**TASK STATEMENT**
Put every line of the material below into a numbered list, leaving out the blank lines.

******************************

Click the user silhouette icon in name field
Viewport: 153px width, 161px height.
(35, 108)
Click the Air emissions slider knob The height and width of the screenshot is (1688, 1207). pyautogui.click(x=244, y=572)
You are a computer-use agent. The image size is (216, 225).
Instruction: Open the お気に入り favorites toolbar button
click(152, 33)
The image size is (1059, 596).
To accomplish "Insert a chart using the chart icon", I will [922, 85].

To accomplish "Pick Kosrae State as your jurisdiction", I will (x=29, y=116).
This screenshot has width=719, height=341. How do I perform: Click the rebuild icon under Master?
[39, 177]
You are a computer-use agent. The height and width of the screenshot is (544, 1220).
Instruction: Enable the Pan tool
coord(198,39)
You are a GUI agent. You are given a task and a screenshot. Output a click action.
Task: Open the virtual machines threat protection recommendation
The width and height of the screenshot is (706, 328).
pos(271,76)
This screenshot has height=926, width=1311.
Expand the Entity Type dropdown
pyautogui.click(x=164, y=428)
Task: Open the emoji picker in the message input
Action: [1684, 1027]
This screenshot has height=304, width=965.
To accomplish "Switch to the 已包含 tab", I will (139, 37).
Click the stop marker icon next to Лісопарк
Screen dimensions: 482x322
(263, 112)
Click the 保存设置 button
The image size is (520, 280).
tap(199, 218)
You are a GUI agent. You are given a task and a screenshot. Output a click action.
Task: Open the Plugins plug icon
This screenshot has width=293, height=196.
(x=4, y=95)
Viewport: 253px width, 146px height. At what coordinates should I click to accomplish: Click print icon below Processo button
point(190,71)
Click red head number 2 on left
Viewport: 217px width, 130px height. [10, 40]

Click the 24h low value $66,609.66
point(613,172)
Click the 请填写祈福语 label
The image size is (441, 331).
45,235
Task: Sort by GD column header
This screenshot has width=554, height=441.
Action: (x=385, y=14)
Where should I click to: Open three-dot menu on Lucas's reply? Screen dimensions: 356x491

******************************

**TASK RESULT**
1. Click the user silhouette icon in name field
2. Viewport: 153px width, 161px height.
3. (35, 108)
4. Click the Air emissions slider knob The height and width of the screenshot is (1688, 1207). pyautogui.click(x=244, y=572)
5. You are a computer-use agent. The image size is (216, 225).
6. Instruction: Open the お気に入り favorites toolbar button
7. click(152, 33)
8. The image size is (1059, 596).
9. To accomplish "Insert a chart using the chart icon", I will [922, 85].
10. To accomplish "Pick Kosrae State as your jurisdiction", I will (x=29, y=116).
11. This screenshot has width=719, height=341. How do I perform: Click the rebuild icon under Master?
12. [39, 177]
13. You are a computer-use agent. The height and width of the screenshot is (544, 1220).
14. Instruction: Enable the Pan tool
15. coord(198,39)
16. You are a GUI agent. You are given a task and a screenshot. Output a click action.
17. Task: Open the virtual machines threat protection recommendation
18. The width and height of the screenshot is (706, 328).
19. pos(271,76)
20. This screenshot has height=926, width=1311.
21. Expand the Entity Type dropdown
22. pyautogui.click(x=164, y=428)
23. Task: Open the emoji picker in the message input
24. Action: [1684, 1027]
25. This screenshot has height=304, width=965.
26. To accomplish "Switch to the 已包含 tab", I will (139, 37).
27. Click the stop marker icon next to Лісопарк
28. Screen dimensions: 482x322
29. (263, 112)
30. Click the 保存设置 button
31. The image size is (520, 280).
32. tap(199, 218)
33. You are a GUI agent. You are given a task and a screenshot. Output a click action.
34. Task: Open the Plugins plug icon
35. This screenshot has width=293, height=196.
36. (x=4, y=95)
37. Viewport: 253px width, 146px height. At what coordinates should I click to accomplish: Click print icon below Processo button
38. point(190,71)
39. Click red head number 2 on left
40. Viewport: 217px width, 130px height. [10, 40]
41. Click the 24h low value $66,609.66
42. point(613,172)
43. Click the 请填写祈福语 label
44. The image size is (441, 331).
45. 45,235
46. Task: Sort by GD column header
47. This screenshot has width=554, height=441.
48. Action: (x=385, y=14)
49. Where should I click to: Open three-dot menu on Lucas's reply? Screen dimensions: 356x491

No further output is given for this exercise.